N° 673 | Le 10 juillet 2003 | Jacques Trémintin | Critiques de livres (accès libre)
Il existe peu de recherches en France concernant la prévalence et la prévention du sida dans le public atteint de handicap mental. L’ouvrage présenté ici constitue donc une première. Mais, il va bien au-delà de la seule question de la pandémie, abordant un sujet fondamental : le libre accès à la sexualité pour des personnes qui, pour être intellectuellement diminuées, n’en ressentent pas moins, même chez les plus gravement handicapées, le besoin d’être aimé et d’aimer soi-même.
Les auteurs se prononcent d’emblée sans ambiguïté : « Il n’est plus guère possible, aujourd’hui, de continuer à considérer les personnes « handicapées mentales » comme incapables d’assumer une quelconque responsabilité dans le domaine sexuel et d’envisager, comme seule réponse, la répression » (p.11). Toutefois, toute une série de facteurs s’opposent à une gestion ordinaire de la sexualité et de ses risques.
On évoquera, tout d’abord, les vulnérabilités propres à cette population. Cela se concrétise par le manque de compétences en lecture (ne permettant pas de prendre connaissance des messages de prévention), par les difficultés d’abstraction (ce qui déréalise les risques de maladie et de mort) et de psychomotricité (permettant de poser le préservatif) ou encore par une prise invalidante de médicament (pouvant nuire, par exemple, à l’érection).
Ensuite, il y a cette faible estime de soi (pourquoi se protéger quand on a le sentiment d’avoir que peu de valeur aux yeux des autres ?) ainsi que la fréquente quête affective (la recherche éperdue d’un partenaire, chargé de colmater les manques, n’encourage pas forcément au discernement et à la prudence). Sans oublier l’habitude d’appréhender son corps selon des réflexes avant tout hygiéniques ou encore de laisser les autres prendre des décisions à sa place. Mais cet accès à la sexualité constitue aussi pour les membres du personnel un sujet compliqué à aborder. Les professionnels n’ont que rarement reçu une formation sur cette question.
Et puis pèse sur eux ce qui longtemps a constitué un tabou. Le poids des injonctions religieuses, de la prévention tournée essentiellement vers d’éventuelles grossesses, la peur d’une sexualité débridée, la recherche du risque zéro, la crainte des abus sexuels et la conviction qu’à l’intérieur de l’établissement, considéré comme une grande famille, toute relation relèverait d’une dimension symboliquement incestueuse ? tous ces arguments ont empêché non une sexualité qui est restée clandestine, mais la mise en place du moindre protocole d’accompagnement de la vie intime des usagers. L’irruption du sida a creusé une brèche dans le mur du silence.

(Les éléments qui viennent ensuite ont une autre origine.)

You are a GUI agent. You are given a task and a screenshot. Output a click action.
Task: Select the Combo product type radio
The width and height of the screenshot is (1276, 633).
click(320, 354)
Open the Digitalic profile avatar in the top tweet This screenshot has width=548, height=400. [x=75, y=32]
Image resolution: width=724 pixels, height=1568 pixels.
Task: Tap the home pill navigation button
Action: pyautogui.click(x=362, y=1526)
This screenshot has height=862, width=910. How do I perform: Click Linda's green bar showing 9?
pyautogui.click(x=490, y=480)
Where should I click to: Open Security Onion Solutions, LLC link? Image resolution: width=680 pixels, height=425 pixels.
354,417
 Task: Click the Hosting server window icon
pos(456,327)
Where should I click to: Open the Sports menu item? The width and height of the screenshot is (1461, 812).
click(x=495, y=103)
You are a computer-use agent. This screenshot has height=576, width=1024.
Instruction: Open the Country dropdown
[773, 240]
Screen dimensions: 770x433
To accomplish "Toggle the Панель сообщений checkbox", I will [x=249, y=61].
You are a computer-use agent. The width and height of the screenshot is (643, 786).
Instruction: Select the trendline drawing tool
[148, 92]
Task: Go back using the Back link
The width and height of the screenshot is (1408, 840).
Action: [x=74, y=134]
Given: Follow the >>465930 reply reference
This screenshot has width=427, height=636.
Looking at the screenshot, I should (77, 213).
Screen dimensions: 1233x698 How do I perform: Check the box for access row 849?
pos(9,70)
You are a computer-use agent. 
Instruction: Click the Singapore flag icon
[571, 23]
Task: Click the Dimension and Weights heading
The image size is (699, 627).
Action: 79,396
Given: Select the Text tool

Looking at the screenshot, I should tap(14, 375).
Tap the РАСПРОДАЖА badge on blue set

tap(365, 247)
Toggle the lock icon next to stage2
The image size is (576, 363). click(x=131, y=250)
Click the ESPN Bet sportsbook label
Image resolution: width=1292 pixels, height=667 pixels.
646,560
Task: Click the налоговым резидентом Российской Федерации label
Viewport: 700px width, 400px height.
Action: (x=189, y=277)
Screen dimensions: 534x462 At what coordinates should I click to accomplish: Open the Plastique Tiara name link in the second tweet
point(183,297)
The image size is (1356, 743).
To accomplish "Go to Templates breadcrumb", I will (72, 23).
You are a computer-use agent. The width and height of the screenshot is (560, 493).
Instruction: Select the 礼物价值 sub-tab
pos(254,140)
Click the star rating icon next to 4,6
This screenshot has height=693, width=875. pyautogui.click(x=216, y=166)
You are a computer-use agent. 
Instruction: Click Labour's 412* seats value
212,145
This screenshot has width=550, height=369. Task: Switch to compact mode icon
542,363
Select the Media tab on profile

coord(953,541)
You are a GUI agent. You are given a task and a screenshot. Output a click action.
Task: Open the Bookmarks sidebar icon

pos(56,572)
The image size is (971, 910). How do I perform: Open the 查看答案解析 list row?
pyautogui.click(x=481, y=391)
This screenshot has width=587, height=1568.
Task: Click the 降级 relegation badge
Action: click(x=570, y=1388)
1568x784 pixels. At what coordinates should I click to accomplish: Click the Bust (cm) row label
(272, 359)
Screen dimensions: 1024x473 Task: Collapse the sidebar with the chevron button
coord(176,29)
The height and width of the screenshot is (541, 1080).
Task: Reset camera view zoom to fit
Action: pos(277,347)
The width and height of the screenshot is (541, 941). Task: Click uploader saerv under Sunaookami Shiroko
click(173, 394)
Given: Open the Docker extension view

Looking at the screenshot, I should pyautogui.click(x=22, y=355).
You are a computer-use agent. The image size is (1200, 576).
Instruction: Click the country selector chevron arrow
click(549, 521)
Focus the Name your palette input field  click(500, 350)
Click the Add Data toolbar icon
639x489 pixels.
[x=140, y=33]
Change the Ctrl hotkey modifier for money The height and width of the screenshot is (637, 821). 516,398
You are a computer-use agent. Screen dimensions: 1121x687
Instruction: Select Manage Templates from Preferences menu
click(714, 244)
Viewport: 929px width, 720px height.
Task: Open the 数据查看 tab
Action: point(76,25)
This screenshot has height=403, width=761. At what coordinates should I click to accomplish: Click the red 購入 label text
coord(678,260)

Même si, encore maintenant, personne n’est à l’aise avec ce qui relève de l’intime, de la sphère privée et du jardin secret de tout un chacun, il est essentiel que s’ouvrent des espaces de parole et que soient mis au point des outils d’information et de prévention adaptés à ces populations particulières, ce qu’illustrent les auteurs en présentant plusieurs expériences.